The main result of our open platform is the creation of the website http://www.wikiGWA.org and its associated databases.

The two panels in Figure 1 shows the flow chart for utilization and posting GWA data through our platform, respectively. Beside the upfront user interface and the underlying databases, we also implemented scripts to perform sanity checks on data uploaded to wikiGWA. For example, users will be notified by email after they uploaded data that contains negative values for odds ratios. For published studies, the PMID uniqueness is checked and enforced to avoid uploading the same GWA study multiple times. For unpublished or pre-published study, a warning message will be displayed when a user adds a study whose cohort and phenotype are already included in the platform. We will keep monitoring user-uploaded data flowing into our platform and imposing more comprehensive sanity checks along the way.

Figure 1
figure 1

The design and flow of wikiGWA (a) for utilizing data in wikiGWA; (b) for sharing data through wikiGWA.

By the time of the submission of this manuscript, >300 000 SNP associations have been entered into the platform, a majority of which are in the cardiovascular and metabolic phenotypes category. We duplicated this data 100 times to create a repository of 30 million records to test the scalability of wikiGWA. We found the site operates without noticeable delay or malfunction.

Figure 2 shows the LocusZoom plot with data coming directly from wikiGWA by querying the region on chromosome 11 between 42.2 and 42.4 Mb region. This provides a straightforward and intuitive channel for researchers who are interested in potential pleiotropy in this region.

Figure 2
figure 2

A wikiGWA query result displayed in LocusZoom.

Discussion

In summary, we present here an open platform for investigators to share and use first-hand GWAS findings. Our platform allows sharing of large amount of GWA results even for unpublished studies. It also provides a user friendly interface to quickly query data of interest from a large GWAS results collection. It has been tested to hold phenotype–genotype associations for tens of millions of records. Finally, it works seamlessly with a widely used plotting and annotation tool, LocusZoom.

:: SUPPLIED MATERIAL ::
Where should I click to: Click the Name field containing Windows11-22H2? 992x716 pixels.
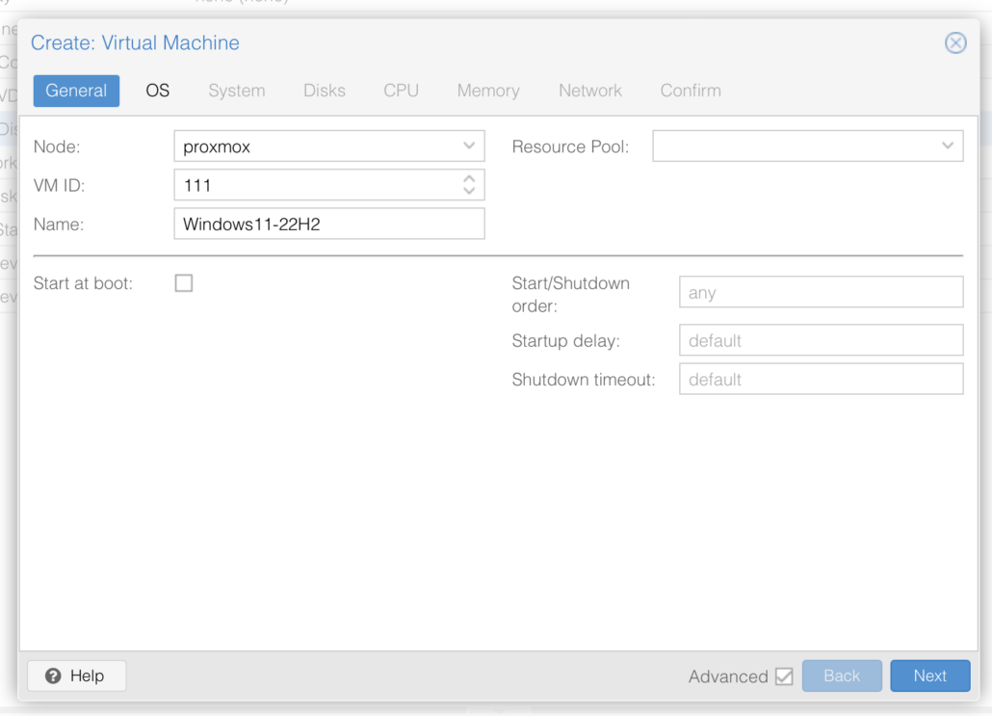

:: STUDY QUESTIONS ::
**A)** In the wikiGWA excerpt, what happens when a user uploads data that contains negative values for odds ratios?
**B)** Resume the wikiGWA excerpt from the end of its last sentence.

:: RESULTS FOR EACH TASK ::
**A)** The user is notified by email.

**B)**
It was reported that using a combination of personal genotype and summary results of GWA could potentially reveal the identity of GWA participants.6 However, this theoretic risk has been explained and played down in practical situations by those who are aiming to collect dense GWA results and those who are striving for a balance research with privacy and protection.7, 8 Nevertheless, to better protect privacy, we currently enforce a policy where a maximum number of 1000 SNP results could be returned from a user query.

To ensure data accuracy and integrity, our program takes an all-or-none approach for uploading and editing of GWA results. That is, a user can batch upload a full or partial GWA results file and have the option to delete the whole uploaded data of a GWA study, but the user cannot edit individual SNPs. The uploaded file format includes fields for both SNP names and genomic positions. New data entered through our platform are automatically validated for genomic positions, by using map files compiled from dbSNP (http://www.ncbi.nlm.nih.gov/projects/SNP/).

Although our initial target is to share GWA results, we will not disable or discourage the sharing of results of similar format from candidate gene studies. We also encourage unpublished and pre-published data. The majority of the existing data comes from a GWAS study using 1000 Genomes based imputation.9 Albeit grassroots, our design and development team (all six coauthors of this project) will monitor closely the functionality and efficiency of wikiGWA. We have already received users’ feedback through email and the issues were directed to our development team and addressed accordingly. This provides a good model for us to work closely and collaboratively with a large research community to improve this platform and therefore the sharing and utilizing of large-scale GWA findings.